US Vice President Joe Biden, in Baghdad to mark the end of US combat operations, said yesterday he believed Iraq's political stalemate was nearly over and officials would form a government in "the next couple of months."

Biden told CBS's "Early Show" he had spoken with all of Iraq's main political leaders and thought there was a good chance of a deal being struck soon, a view one senior Iraqi politician called "very optimistic."

In a separate interview with PBS Newshour, the US vice president offered a broader time frame.

"I've met with every one of the groups that won portions of the vote in the elections and I'm absolutely convinced that they are nearing the ability of forming a government, that will be a government representing the outcome of the election which was very much divided," he said.

"I am confident that they ... have run the course of what other options they have and it's getting down to the point where in ... the next couple of months there's going to be a government," he told PBS Newshour.

Biden also told PBS, "The only thing I have said in the name of the president, the government has to reflect the outcome of the election which is another way of saying all the four major entities that did relatively well have to be included in the government. That's a difficult thing to put together."

END OF COMBAT MISSION

Biden spoke to US television networks a day after President Barack Obama, in an address from the Oval Office, declared an end to the seven-year US combat mission in Iraq.

The US is finishing its combat role at a time when political tensions in Iraq run high. Six months after an inconclusive election, major parties have yet to agree on the shape of a coalition government.

"There's always a possibility long term if this goes on of creating a (power) vacuum, but the truth of the matter is violence is the lowest level it's been since we arrived in 2003," Biden told CBS.

"It takes a while to put together this coalition but I believe they are close to doing that."

Osama al-Nujaifi, a senior leader in Iraqiya, the top vote winner in Iraq's election, thought Biden was being "optimistic" as Iraqi politicians have not agreed yet on who should be the next prime minister.

"Actually there is nothing decisive until now, there is no agreement, there are negotiations and there are programs being studied from Iraqiya and State of Law, but there are disagreements as well," he told Reuters.

"Until now, there is progress, but we can't say it will be soon, within days... I think Mr. Biden was very optimistic."

The cross-sectarian Iraqiya bloc, led by former premier Iyad Allawi, had a two-seat lead over the mainly Shi'ite State of Law alliance of incumbent Prime Minister Nuri al-Maliki in the March 7 election.

But nearly half a year later, Iraq's Shi'ite, Sunni and Kurdish political factions are still divided on who should hold the nation's highest offices.
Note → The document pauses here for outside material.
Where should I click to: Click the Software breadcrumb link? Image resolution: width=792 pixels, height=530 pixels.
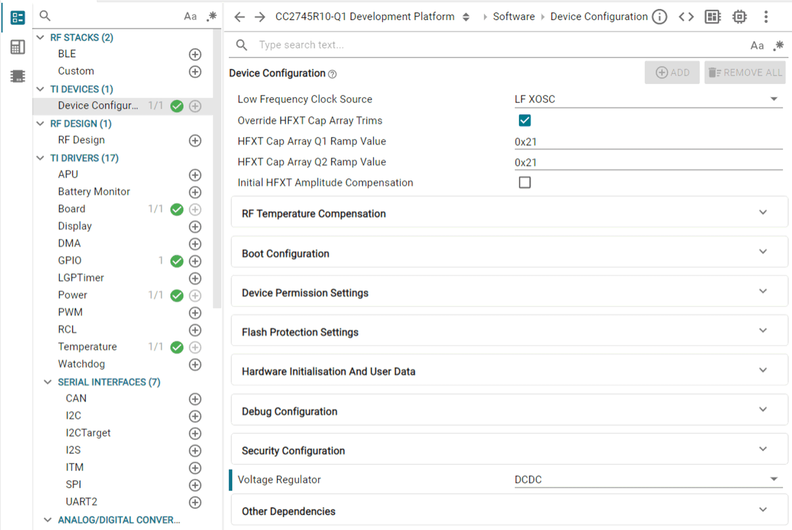pyautogui.click(x=514, y=17)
Roughly 50,000 US soldiers still in Iraq are moving to an advisory role in which they will train and support Iraq's army and police. Obama has promised to pull all US troops out of Iraq by the end of 2011.

Biden said that a point Obama was making in Tuesday night's speech, in which he touched on the US economy as well as the Iraq and Afghanistan conflicts, was "at the end of the day our ability to maintain our national security is in fact dependent on the economy."

"What he was really talking about was just as we turn the page and are cooperating as Democrats and Republicans on the issue of Iraq, we should be doing the same thing on the economy," Biden said.